- [Data provided]:

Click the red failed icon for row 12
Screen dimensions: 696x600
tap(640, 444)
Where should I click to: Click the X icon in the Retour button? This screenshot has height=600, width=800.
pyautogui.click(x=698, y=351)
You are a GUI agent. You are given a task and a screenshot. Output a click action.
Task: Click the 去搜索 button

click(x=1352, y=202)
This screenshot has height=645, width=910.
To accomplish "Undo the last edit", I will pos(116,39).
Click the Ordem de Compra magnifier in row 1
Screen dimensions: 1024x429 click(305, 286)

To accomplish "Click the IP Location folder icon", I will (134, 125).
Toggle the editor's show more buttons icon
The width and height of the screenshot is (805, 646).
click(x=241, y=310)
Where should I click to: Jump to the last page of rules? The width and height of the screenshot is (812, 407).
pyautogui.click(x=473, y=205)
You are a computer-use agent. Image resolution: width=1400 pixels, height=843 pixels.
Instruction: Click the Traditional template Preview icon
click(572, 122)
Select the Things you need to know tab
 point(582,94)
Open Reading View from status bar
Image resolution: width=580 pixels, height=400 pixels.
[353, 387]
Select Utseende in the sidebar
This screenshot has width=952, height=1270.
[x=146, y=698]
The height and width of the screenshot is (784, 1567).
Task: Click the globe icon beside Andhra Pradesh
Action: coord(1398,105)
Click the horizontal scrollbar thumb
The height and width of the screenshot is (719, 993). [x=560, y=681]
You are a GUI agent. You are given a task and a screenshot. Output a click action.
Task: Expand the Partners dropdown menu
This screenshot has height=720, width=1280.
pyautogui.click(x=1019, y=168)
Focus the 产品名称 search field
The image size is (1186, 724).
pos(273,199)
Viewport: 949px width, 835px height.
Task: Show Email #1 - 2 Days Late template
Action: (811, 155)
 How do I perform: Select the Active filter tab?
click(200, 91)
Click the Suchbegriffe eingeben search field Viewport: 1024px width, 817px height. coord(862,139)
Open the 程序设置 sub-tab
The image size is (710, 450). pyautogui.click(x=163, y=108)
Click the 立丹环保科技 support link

- [Short task]:
Reproduce all the records above, swapping each occurrence of "GUI agent" for "screen automation agent" and leaving everything else unchanged.

- [Solution below]:
Click the red failed icon for row 12
Screen dimensions: 696x600
tap(640, 444)
Where should I click to: Click the X icon in the Retour button? This screenshot has height=600, width=800.
pyautogui.click(x=698, y=351)
You are a screen automation agent. You are given a task and a screenshot. Output a click action.
Task: Click the 去搜索 button

click(x=1352, y=202)
This screenshot has height=645, width=910.
To accomplish "Undo the last edit", I will pos(116,39).
Click the Ordem de Compra magnifier in row 1
Screen dimensions: 1024x429 click(305, 286)

To accomplish "Click the IP Location folder icon", I will (134, 125).
Toggle the editor's show more buttons icon
The width and height of the screenshot is (805, 646).
click(x=241, y=310)
Where should I click to: Jump to the last page of rules? The width and height of the screenshot is (812, 407).
pyautogui.click(x=473, y=205)
You are a computer-use agent. Image resolution: width=1400 pixels, height=843 pixels.
Instruction: Click the Traditional template Preview icon
click(572, 122)
Select the Things you need to know tab
 point(582,94)
Open Reading View from status bar
Image resolution: width=580 pixels, height=400 pixels.
[353, 387]
Select Utseende in the sidebar
This screenshot has width=952, height=1270.
[x=146, y=698]
The height and width of the screenshot is (784, 1567).
Task: Click the globe icon beside Andhra Pradesh
Action: coord(1398,105)
Click the horizontal scrollbar thumb
The height and width of the screenshot is (719, 993). [x=560, y=681]
You are a screen automation agent. You are given a task and a screenshot. Output a click action.
Task: Expand the Partners dropdown menu
This screenshot has height=720, width=1280.
pyautogui.click(x=1019, y=168)
Focus the 产品名称 search field
The image size is (1186, 724).
pos(273,199)
Viewport: 949px width, 835px height.
Task: Show Email #1 - 2 Days Late template
Action: (811, 155)
 How do I perform: Select the Active filter tab?
click(200, 91)
Click the Suchbegriffe eingeben search field Viewport: 1024px width, 817px height. coord(862,139)
Open the 程序设置 sub-tab
The image size is (710, 450). pyautogui.click(x=163, y=108)
Click the 立丹环保科技 support link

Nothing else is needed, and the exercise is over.